Robe Paul Poiret, 1920

La richesse de l’histoire du kimono et ses nombreuses influences en font un sujet bien plus profond qu’on pourrait le croire… Au-delà de son rôle dans la sphère individuelle, sa place dans l’histoire de la mode témoigne aussi d’un rôle sur les modes de vie et les mœurs au sein de la société, jusqu’à atteindre une dimension politique (libération du corps féminin). 

Compte tenu des multiples facettes et nuances de ce vêtement, et aussi dans un souci de respect de la culture du kimono japonais, j’ai souhaité donner un nom propre au modèle de la collection d’Usages. Tout en revendiquant mes inspirations, il m’a semblé juste de lui donner une identité singulière. Je suis revenue au champ lexical français du peignoir et j’ai voulu faire un clin d’œil au « déshabillé » dont les caractéristiques très féminines et intimes sont à l’opposé de notre modèle qui a une vocation unisexe et dont les usages sont multiples en intérieur comme en extérieur. Ainsi est né « l’Habillé », un vêtement qui habille parce qu’il couvre et assure cette fonction très pratique, et parce qu’il donne de l’allure à toutes les silhouettes. 

Quant aux étoffes et aux couleurs de la collection, j’ai souhaité qu’elles soient cohérentes avec les origines de ce vêtement et qu’elles reflètent les différents sens et usages qu’on peut donner à l’Habillé.
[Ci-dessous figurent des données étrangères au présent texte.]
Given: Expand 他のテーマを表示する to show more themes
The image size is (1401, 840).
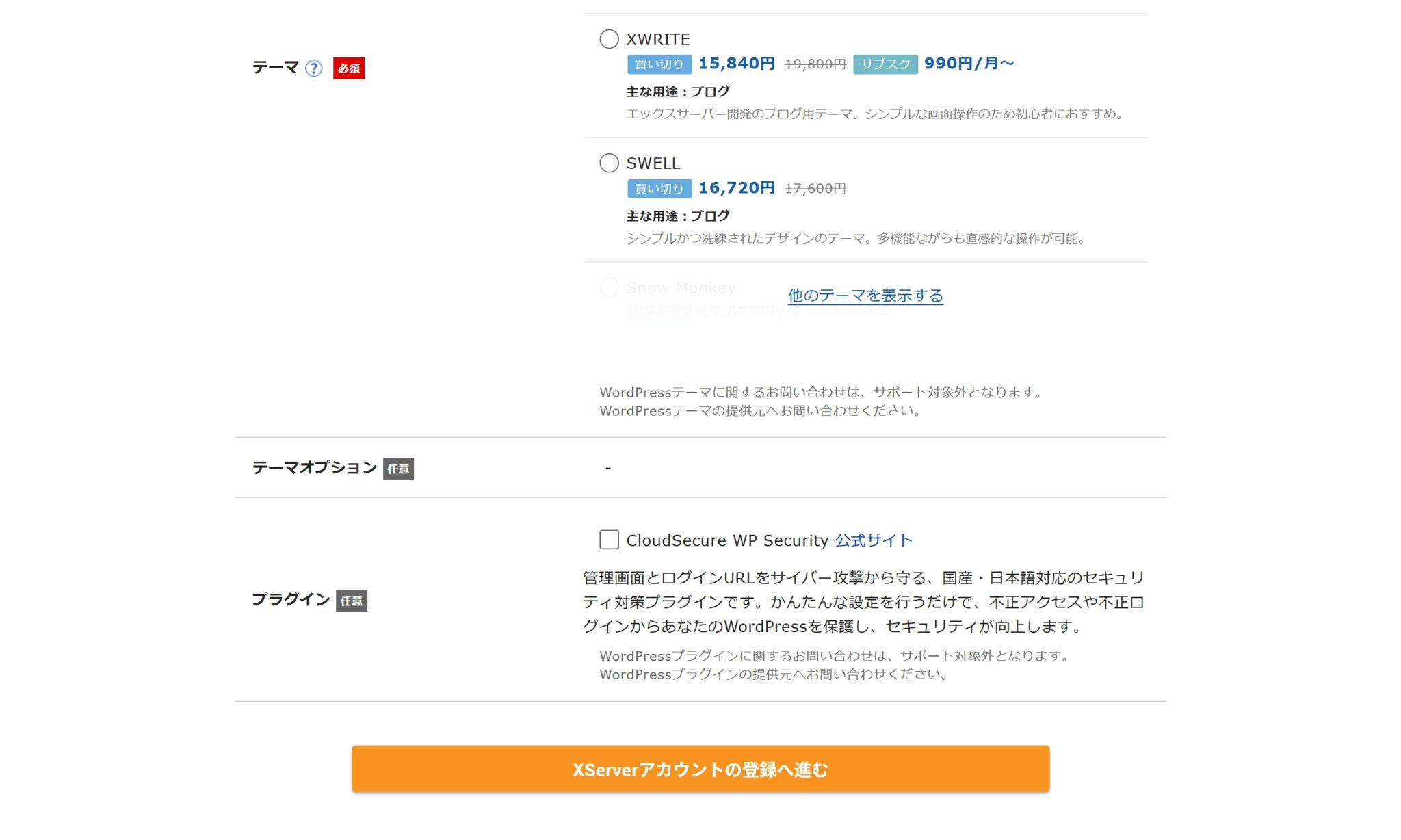Looking at the screenshot, I should 865,294.
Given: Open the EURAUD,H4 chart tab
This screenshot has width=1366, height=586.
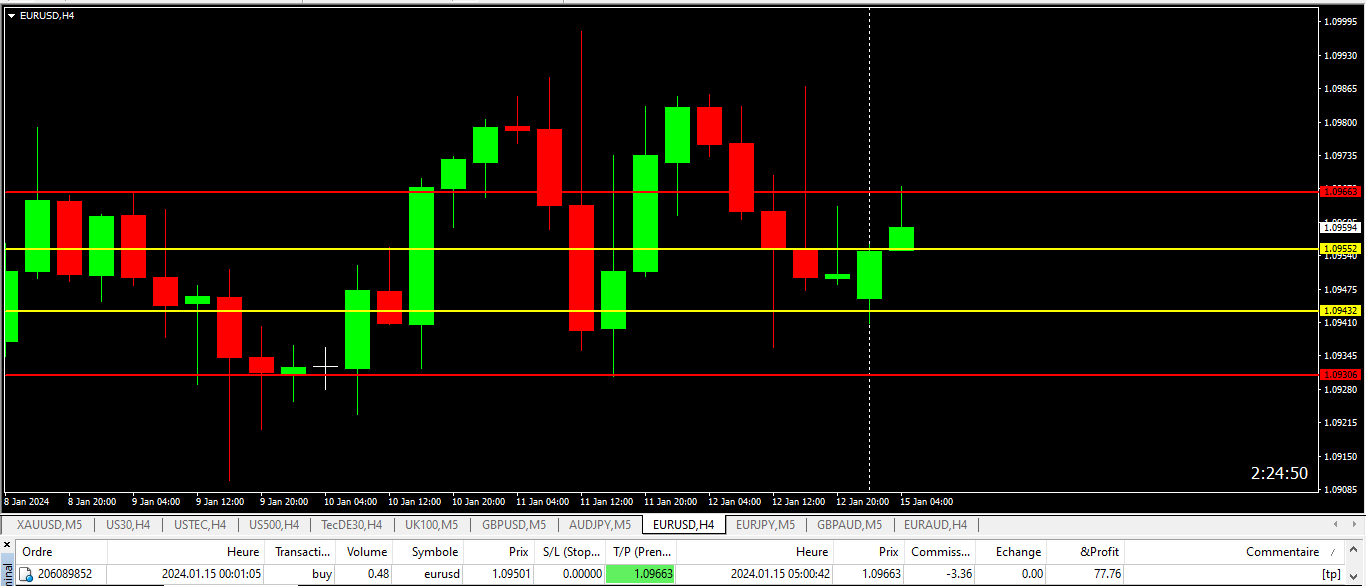Looking at the screenshot, I should click(935, 524).
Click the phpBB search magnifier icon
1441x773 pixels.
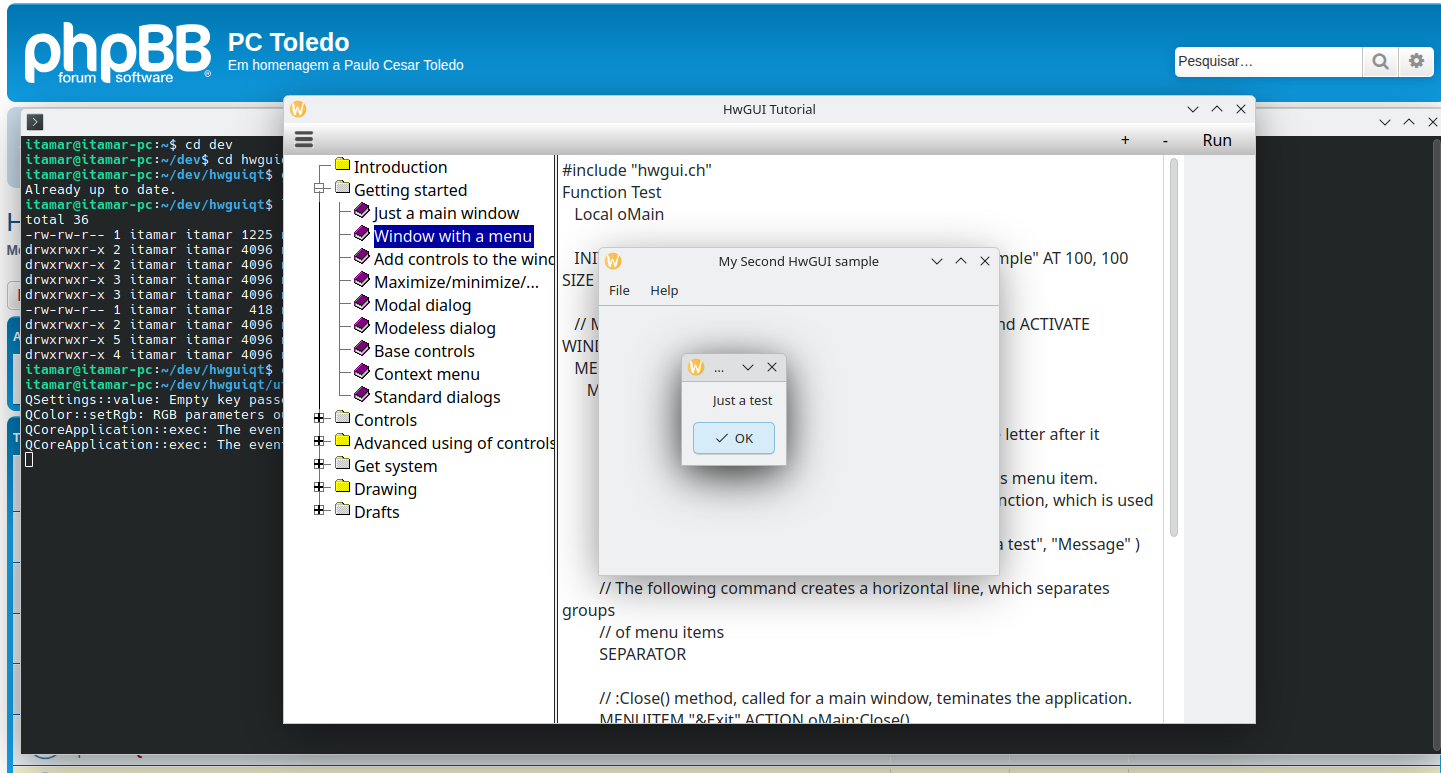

Je me suis naturellement tournée vers la soie, dans l’ADN du kimono original, mais j’ai voulu qu’elle soit unie pour un résultat simple et épuré. De façon complémentaire, j’ai choisi le coton, qui évoque davantage le quotidien mais dont l’identité est forte et marquante avec cette large rayure graphique. A mon sens, l’association de ces deux types d’étoffe et la confrontation de l’uni à la rayure permettent d’aboutir à un ensemble harmonieux, comme une synthèse personnelle de ce que représente ce vêtement à mes yeux. 

J’espère que la lecture de ce modeste résumé de mes recherches et inspirations vous aura encouragé à cultiver le goût de ce vêtement iconique… et contribuera à vous faire aimer votre « Habillé » autant que j’ai aimé le concevoir !


Sources :

Kimono, catalogue de l’exposition, Musée du Quai Branly, 2022.

Histoire de la mode du XVIIIe au XXe siècle, The Kyoto Costume Institute, 2002.

Collection permanente du Musée des arts décoratifs de Paris.